**Required work:** Please retype the listing below exactly, from its opening line through the line where "ニュース (191, 40)" appears.

**Exercise material:**
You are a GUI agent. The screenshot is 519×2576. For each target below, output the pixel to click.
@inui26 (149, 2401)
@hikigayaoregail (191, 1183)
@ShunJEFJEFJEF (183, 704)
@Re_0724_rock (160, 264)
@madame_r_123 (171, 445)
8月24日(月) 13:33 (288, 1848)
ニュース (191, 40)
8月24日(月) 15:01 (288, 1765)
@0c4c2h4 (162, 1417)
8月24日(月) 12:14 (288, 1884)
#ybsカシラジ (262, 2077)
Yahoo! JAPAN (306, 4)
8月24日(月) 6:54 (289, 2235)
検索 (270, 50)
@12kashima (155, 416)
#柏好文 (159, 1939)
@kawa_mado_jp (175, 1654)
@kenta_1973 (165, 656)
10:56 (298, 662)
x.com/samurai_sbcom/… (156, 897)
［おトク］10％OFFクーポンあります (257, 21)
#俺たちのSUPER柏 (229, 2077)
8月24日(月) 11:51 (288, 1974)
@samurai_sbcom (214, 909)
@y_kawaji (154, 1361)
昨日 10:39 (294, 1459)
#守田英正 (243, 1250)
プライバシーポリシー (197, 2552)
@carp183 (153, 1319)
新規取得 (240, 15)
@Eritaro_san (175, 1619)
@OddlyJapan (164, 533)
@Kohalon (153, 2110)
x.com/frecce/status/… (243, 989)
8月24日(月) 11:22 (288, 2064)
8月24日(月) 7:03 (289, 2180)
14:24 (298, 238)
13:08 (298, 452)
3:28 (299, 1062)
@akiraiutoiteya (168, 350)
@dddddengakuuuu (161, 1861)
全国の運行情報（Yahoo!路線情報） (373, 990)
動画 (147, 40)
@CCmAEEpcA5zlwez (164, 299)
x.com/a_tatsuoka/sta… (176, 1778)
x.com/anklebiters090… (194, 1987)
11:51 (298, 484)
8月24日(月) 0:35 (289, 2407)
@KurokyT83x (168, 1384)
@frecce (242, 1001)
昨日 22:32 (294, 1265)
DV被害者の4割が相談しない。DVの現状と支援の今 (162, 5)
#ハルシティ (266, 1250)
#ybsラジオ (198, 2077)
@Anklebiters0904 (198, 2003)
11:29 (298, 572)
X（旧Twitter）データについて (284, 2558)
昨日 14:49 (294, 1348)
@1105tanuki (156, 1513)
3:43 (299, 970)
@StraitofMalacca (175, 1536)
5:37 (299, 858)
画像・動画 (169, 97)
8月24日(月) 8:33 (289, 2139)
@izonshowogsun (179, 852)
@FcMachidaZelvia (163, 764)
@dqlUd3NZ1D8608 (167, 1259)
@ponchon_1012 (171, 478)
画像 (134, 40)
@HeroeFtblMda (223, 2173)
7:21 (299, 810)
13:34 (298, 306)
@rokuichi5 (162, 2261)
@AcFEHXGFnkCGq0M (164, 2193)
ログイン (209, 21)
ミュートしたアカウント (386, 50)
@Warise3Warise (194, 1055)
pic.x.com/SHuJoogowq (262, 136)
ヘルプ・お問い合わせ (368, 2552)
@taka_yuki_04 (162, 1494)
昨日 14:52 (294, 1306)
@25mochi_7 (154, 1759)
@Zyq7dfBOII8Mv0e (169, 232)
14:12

**Answer section:**
You are a GUI agent. The screenshot is 519×2576. For each target below, output the pixel to click.
@inui26 (149, 2401)
@hikigayaoregail (191, 1183)
@ShunJEFJEFJEF (183, 704)
@Re_0724_rock (160, 264)
@madame_r_123 (171, 445)
8月24日(月) 13:33 (288, 1848)
ニュース (191, 40)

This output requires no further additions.